Iowa Rep. Steve King: Another GOPer hopelessly out of touch about rape, conception [VIDEO]
A day after his buddy Todd Akin crammed his foot down his throat, King followed suit.
U.S. Senate candidate Todd Akin isn't the only Republican to cause cringes this week with shockingly ignorant and out of touch statements about rape and conception.
The day after Akin said "If it's a legitimate rape, the female body has ways to try to shut [the pregnancy] down," King, an Iowa U.S. Rep. and a staunch Michele Bachmann supporter, was asked by an Iowa TV station whether women who become pregnant as a result of statutory rape should be able to have an abortion. His response? "Well I just haven't heard of that being a circumstance that's been brought to me in any personal way and I'd be open to hearing discussion about that subject matter."
King then pivoted, and said: "Generally speaking it's this: that there millions of abortions in this country every year. Millions of them are paid for at least in part by taxpayers. I think it's immoral for us to compel conscientious objecting taxpayers to fund abortion through the federal government, or any other government for that matter."
Here's the footage:
Not surprisingly, King offered up a defense of Akin in the same interview, characterizing the outrage over Akin's "legitimate rape" remarks as "petty, personal attacks substituting for strong policy."
Whether King has heard of it happening or not, the fact is pregnancies regularly result from statutory rape. In fact, a 1996 analysis by the Guttmacher Institute found that "at least half of all babies born to minor women are fathered by adult men."
After footage of King's comment hit the net, Talking Points Memo contacted his office seeking clarification. A spokesperson said King's comments are being taken out of context.

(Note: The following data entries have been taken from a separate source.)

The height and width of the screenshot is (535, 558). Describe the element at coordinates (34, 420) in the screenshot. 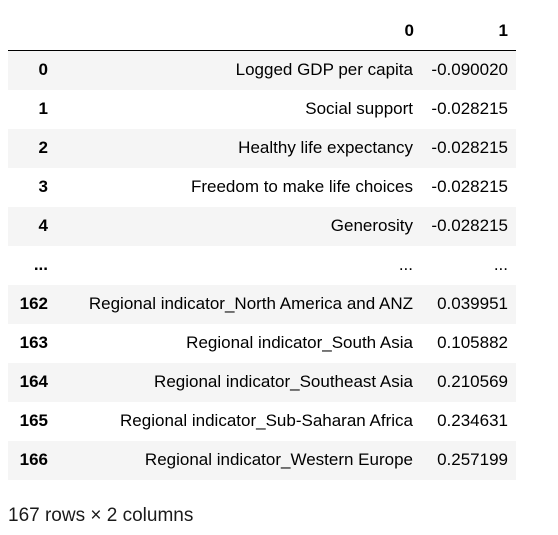

I see `row-index: 165` at that location.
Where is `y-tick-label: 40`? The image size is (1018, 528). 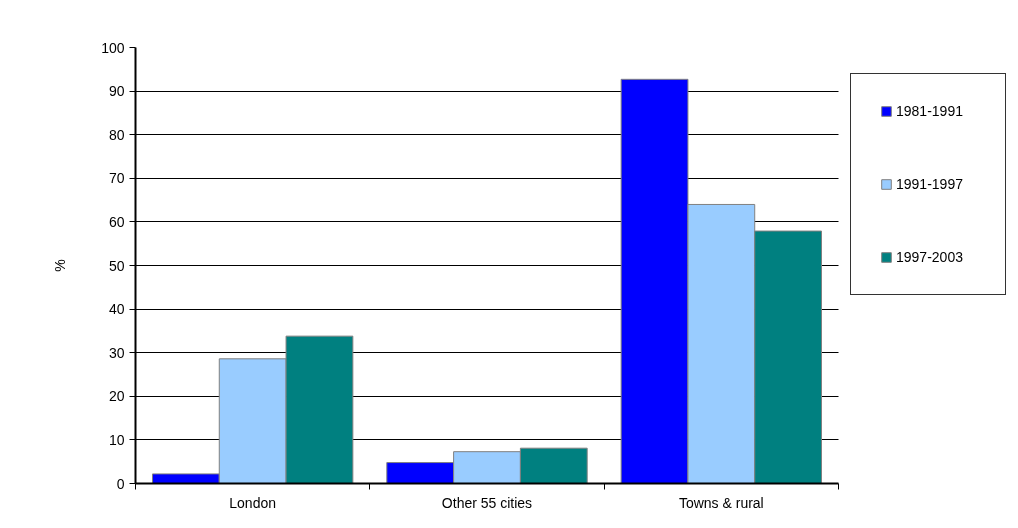 y-tick-label: 40 is located at coordinates (116, 310).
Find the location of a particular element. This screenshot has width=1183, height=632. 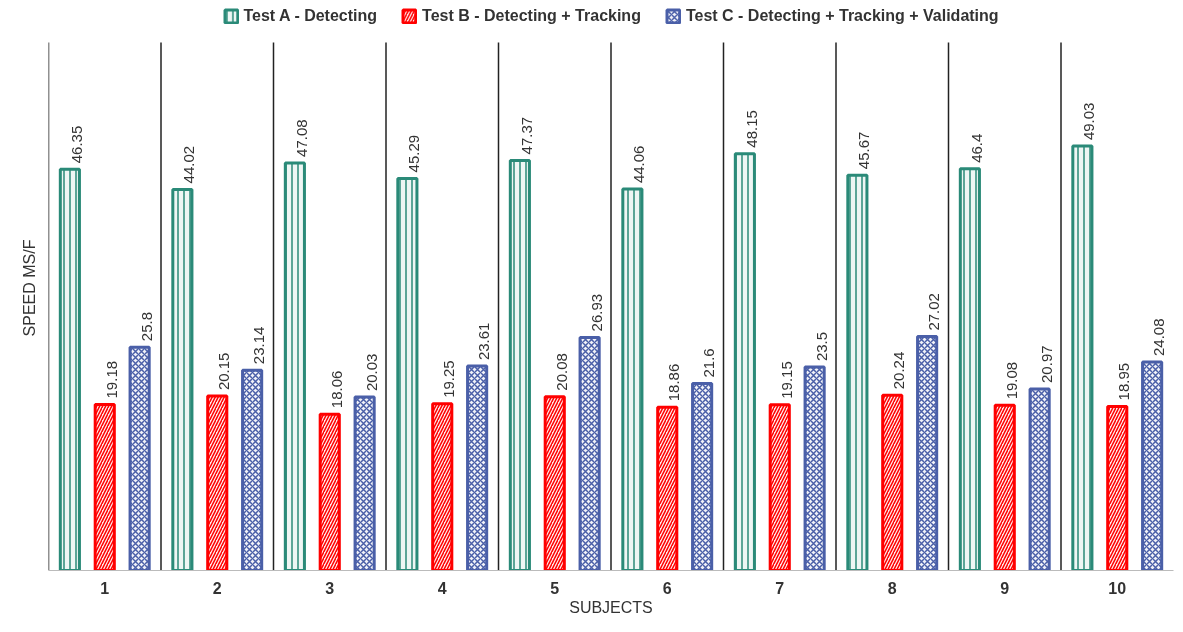

x-tick-label: 5 is located at coordinates (555, 588).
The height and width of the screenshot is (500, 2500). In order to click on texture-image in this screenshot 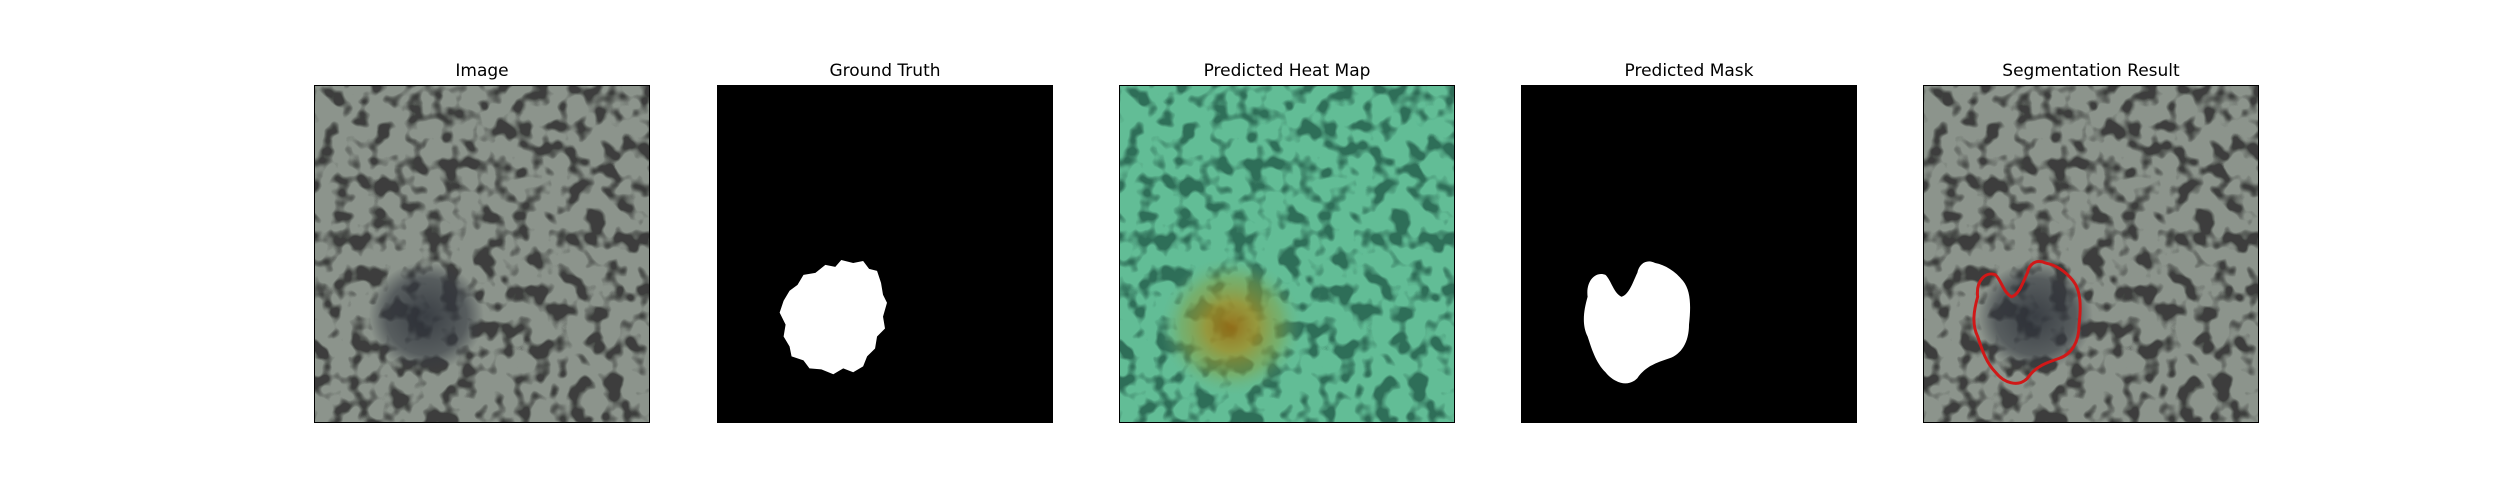, I will do `click(482, 254)`.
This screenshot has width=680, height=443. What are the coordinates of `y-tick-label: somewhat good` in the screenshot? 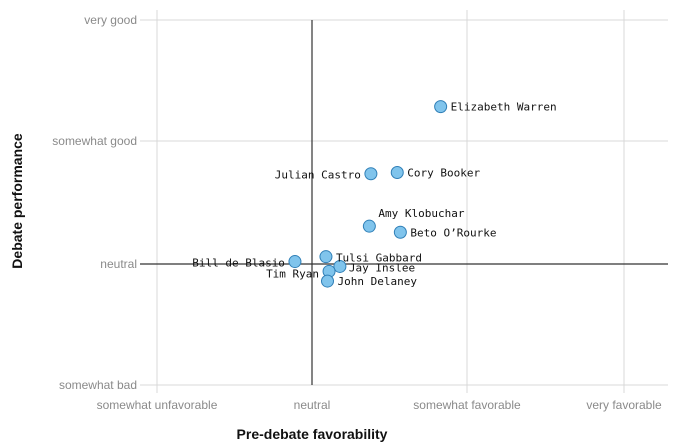 It's located at (94, 141).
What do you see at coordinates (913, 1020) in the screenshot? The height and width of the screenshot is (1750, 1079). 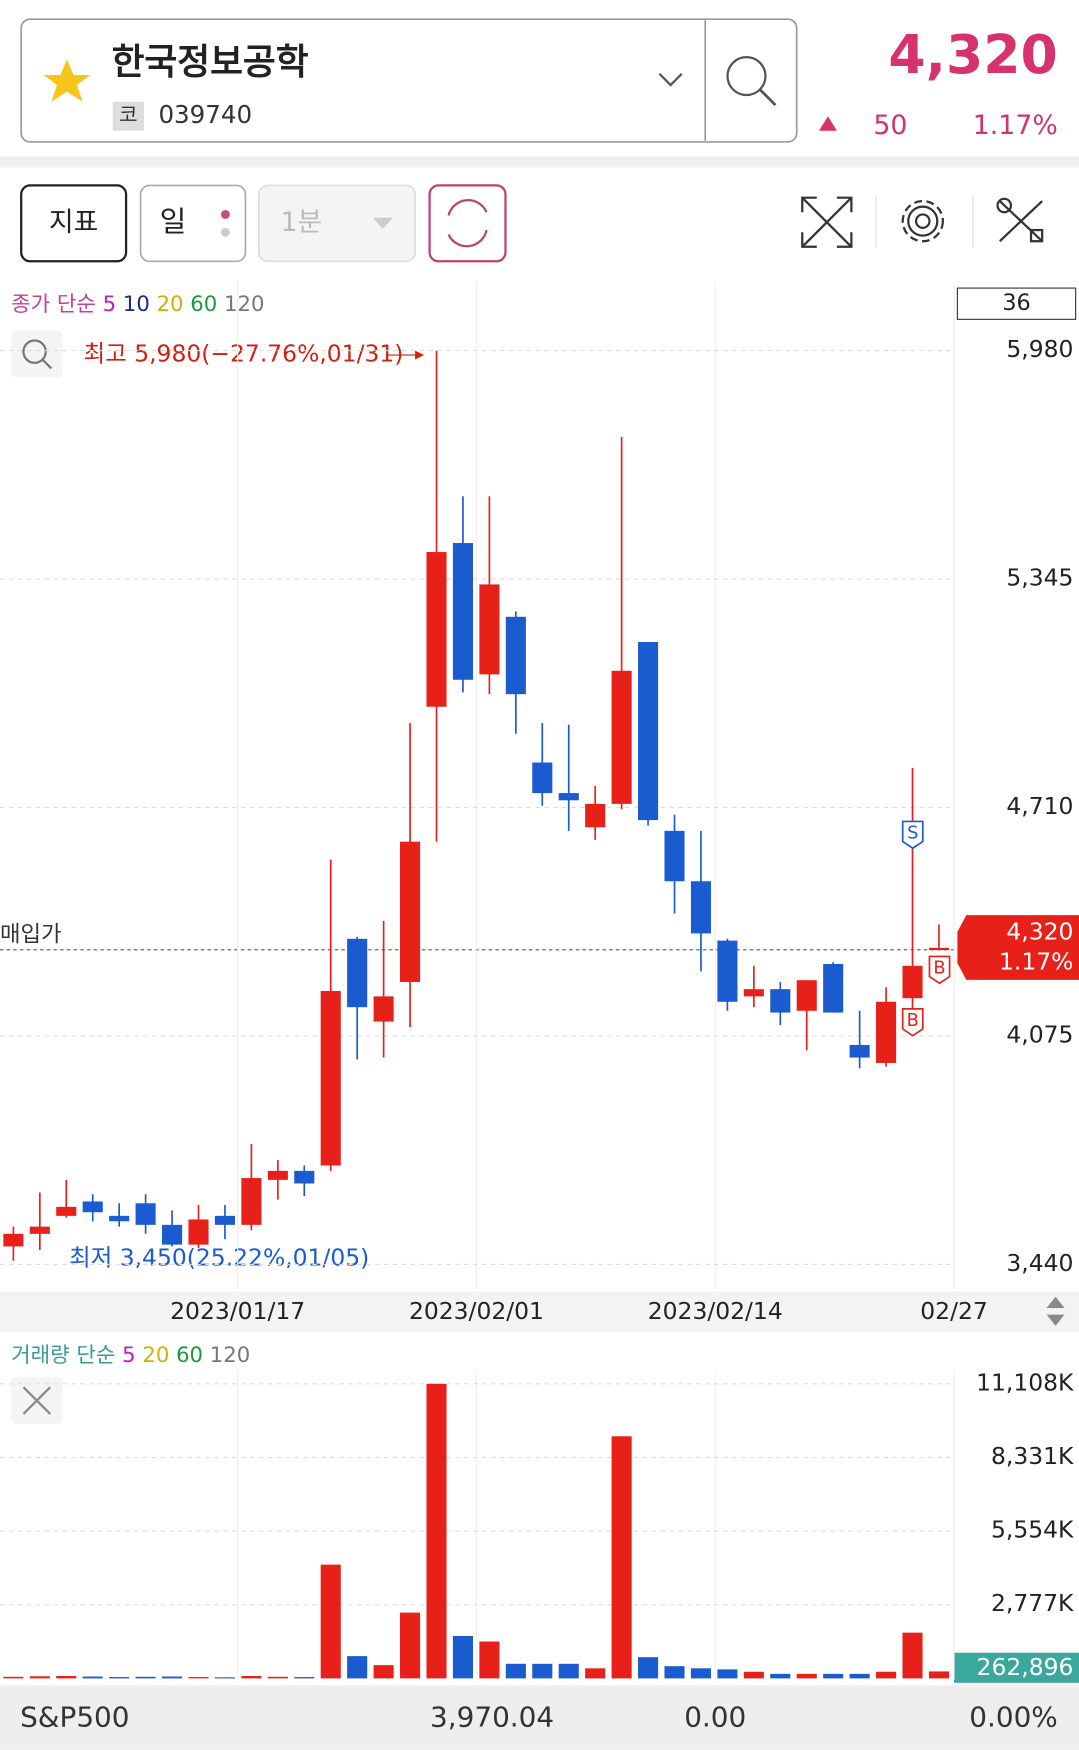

"What he was saying was, he personally does not know a girl who was raped," spokeswoman Brittany Lesser said. "He never says, 'I've never heard of that.' There's a fine line between 'I've never heard of that' and 'I don't know personally anybody who's been raped.' There's a difference. There is a difference."
But, as TPM notes, whether King has personally heard of a woman becoming pregnant as a result of statutory rape is completely irrelevant to the question of whether such women should be able to get an abortion. Why would the congressman go there in the first place?